Fresh lemons and garlic cloves arranged on a wooden cutting board

Prepping Your Ingredients

Assembling everything you need before cooking is a real time-saver. It lets you move smoothly through the process without scrambling for things at the last minute. A bit of prep at the start makes the whole experience a breeze, especially for our Lemon Garlic Shrimp Pasta.

For the shrimp:

  • If frozen, thaw them in a bowl of cold water for about 15-20 minutes.
  • Once thawed, pat them dry with a paper towel.
  • If they're not already deveined, make a quick cut along the back of each shrimp to remove the thin, black digestive tract.

For the lemon:

  • Use freshly squeezed juice for a vibrant, clean taste.
  • Roll the lemon on the counter a few times before cutting and squeezing to get the most juice.

For the garlic:

  • Use a press for evenly minced pieces, or smash the cloves with the flat side of a knife, peel away the skin, and chop finely.
  • You want small, uniform pieces to ensure they cook evenly without burning.
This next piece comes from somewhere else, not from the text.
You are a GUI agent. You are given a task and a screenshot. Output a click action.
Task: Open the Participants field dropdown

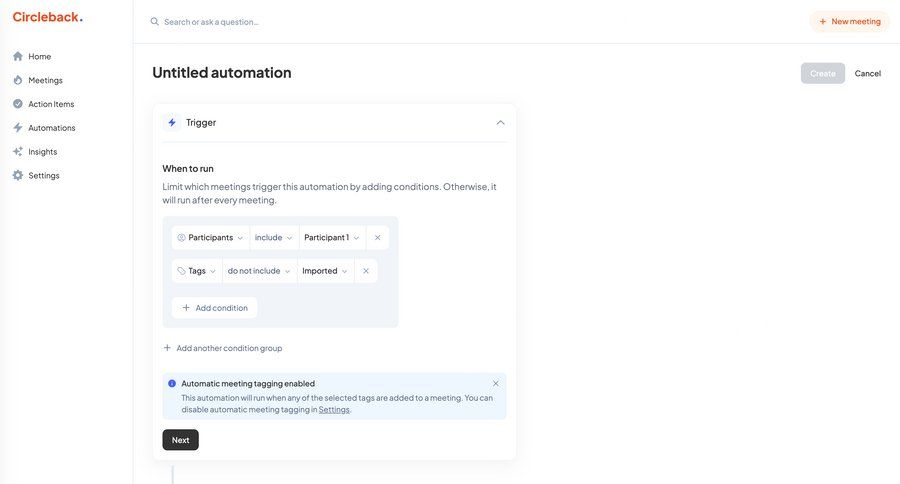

With these steps done, you're all set to cook. Taking a little extra time to prep your ingredients creates a smoother, more enjoyable path to that satisfying first bite of Lemon Garlic Shrimp Pasta.

Cooking Tips and Tricks

Keep a close eye on the garlic—it can turn from golden perfection to burnt and bitter quickly. Sauté it gently until just fragrant, about 1-2 minutes.

For the shrimp, watch for that moment when they turn pink and opaque. They should be C-shaped and tender. A quick 3-4 minutes on medium heat usually does the trick. Remember, they'll keep cooking a little from residual heat, so it's better to undercook slightly.

Pro tip: Reserve a small cup of pasta water before draining. This starchy water helps emulsify your sauce, making it a touch creamier without changing the flavor.

For a richer sauce, add a splash of cream. Just a few tablespoons can give your pasta a smooth, velvety finish. Want to mix it up? Try whole-wheat or chickpea pasta for a nutritional twist.

These simple tweaks can save you from common pitfalls and take your Lemon Garlic Shrimp Pasta to new heights. Enjoy the process and savor every bite!

Chef sautéing shrimp in a pan with lemon and garlic

Recipe

Ingredients:

  • 8 oz linguine
  • 1 1/4 lb large shrimp, peeled and deveined
  • 2 tablespoons extra virgin olive oil
  • 6 tablespoons unsalted butter, divided
  • 4 cloves garlic, finely minced
  • 1 teaspoon crushed red pepper flakes
  • Salt and black pepper to taste
  • 1 teaspoon dried oregano
  • 4 cups fresh baby spinach leaves
  • 1/4 cup grated Parmesan cheese
  • 2 tablespoons fresh parsley, chopped
  • 1 tablespoon freshly squeezed lemon juice

Instructions:

  1. Cook linguine until al dente. Reserve a cup of pasta water, then drain and set aside.
  2. In the same pot, heat olive oil and 2 tablespoons butter over medium heat. Sauté garlic until fragrant, about 1-2 minutes.
  3. Add shrimp, season with salt, pepper, and red pepper flakes. Cook until just pink, about 3-4 minutes, then remove and set aside.
  4. Add 2 more tablespoons butter to the pot. Add spinach and oregano, cooking until spinach wilts.
  5. Return shrimp and linguine to the pot. Add remaining butter, Parmesan, parsley, and lemon juice. Stir to combine, adding reserved pasta water as needed for desired sauce consistency.
  6. Adjust seasoning and serve hot.

Alternative Ingredients and Variations:

  • Substitute linguine with spaghetti, fettuccine, or gluten-free pasta.
  • Replace shrimp with chicken, scallops, or plant-based protein like tofu or chickpeas.
  • For dairy-free, use nutritional yeast instead of Parmesan and a dairy-free butter alternative.
  • Add cherry tomatoes, mushrooms, or asparagus for extra variety.
  • For a creamier version, add a splash of heavy cream or cream cheese to the sauce.

Nutritional information (per serving):

kcal: 452
carbohydrates: 37g
protein: 28g
fat: 24g
saturated fat: 11g
cholesterol: 225mg
sodium: 328mg
fiber: 3g
sugar: 1g

  1. Rudrappa U. Shrimp, nutritional value per 100 g. Nutrition and You. 2019.
  2. U.S. Department of Agriculture. FoodData Central. 2019.
  3. Mozaffarian D. Dietary and Policy Priorities for Cardiovascular Disease, Diabetes, and Obesity. Circulation. 2016;133(2):187-225.